On Tue, Jan 21, 2020 at 12:34 PM Julian Hyde <[email protected]> wrote:
>
> Does EMIT HAVING have anything to do with aggregate queries (GROUP BY
> and HAVING), or is it just a coincidence that you use the same word,
> HAVING?
>
> I support the idea of latency controls, but I am nervous about
> allowing full expressions in the EMIT clause if we don't have to.
>
> Aggregate queries have a peculiar scope. (You can only reference
> grouped expressions, for example.) I don't think we should drag that
> peculiar scope into the EMIT clause. The simplest thing is to only
> allow the EMIT clause to reference column aliases, which is similar to
> the scope used by ORDER BY.
>
> Am I allowed to combine EMIT and ORDER BY in the same SELECT block? If
> so, which comes first?
>
> On Tue, Jan 21, 2020 at 11:22 AM Rui Wang <[email protected]> wrote:
> >
> > Hi community,
> >
> > First of all, thanks all your help on the CALCITE-3272 (TUMBLE now works as
> > a table-valued function). As it starts to work, I want to continue
> > discussing the following work of streaming sql: a way to control
> > materialization latency of a streaming query.
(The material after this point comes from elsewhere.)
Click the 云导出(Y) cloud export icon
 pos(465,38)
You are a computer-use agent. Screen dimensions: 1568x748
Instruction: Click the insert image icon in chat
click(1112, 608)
A small note for people who
> > are not familiar with streaming: because steaming queries are long running
> > queries (maybe months or up to year), usually there is a need to see
> > results before query is terminated. Thus it will be desired to have a way
> > to allow users to specify, e.g. how frequently they want to see some result
> > from the query.
> >
> > (The following will be a summary of my proposal. I can convert it to a
> > design doc if people prefer that way. Just let me know)
> >
> > *Priori work*
> > My idea is built on top of "one sql to rule them all paper" [1]. Kudos to
> > people who contributed that paper, which became the foundation of my
> > discussion.
> >
> > From [1], an EMIT clause was actually proposed to be added to the end of
> > the query. Two syntax of EMIT clause was also proposed:
> > 1. EMIT after the watermark passes the end of the window. E.g. EMIT
> > [STREAM] AFTER WATERMARK.
> > 2. Delay emit for a period of time after a change happens (e.g. element
> > arrives in a window). E.g. EMIT [STREAM] AFTER DELAY INTERVAL '6' MINUTES
> >
> > *Typical Streaming emitting latency patterns*
> > 1. Event time triggers. Emitting depends on the relationship between
> > watermark and event timestamp of events. Check this video [2] if you want
> > to have an introduction of watermark in the streaming world, and data
> > completeness concept based on event-timestamp.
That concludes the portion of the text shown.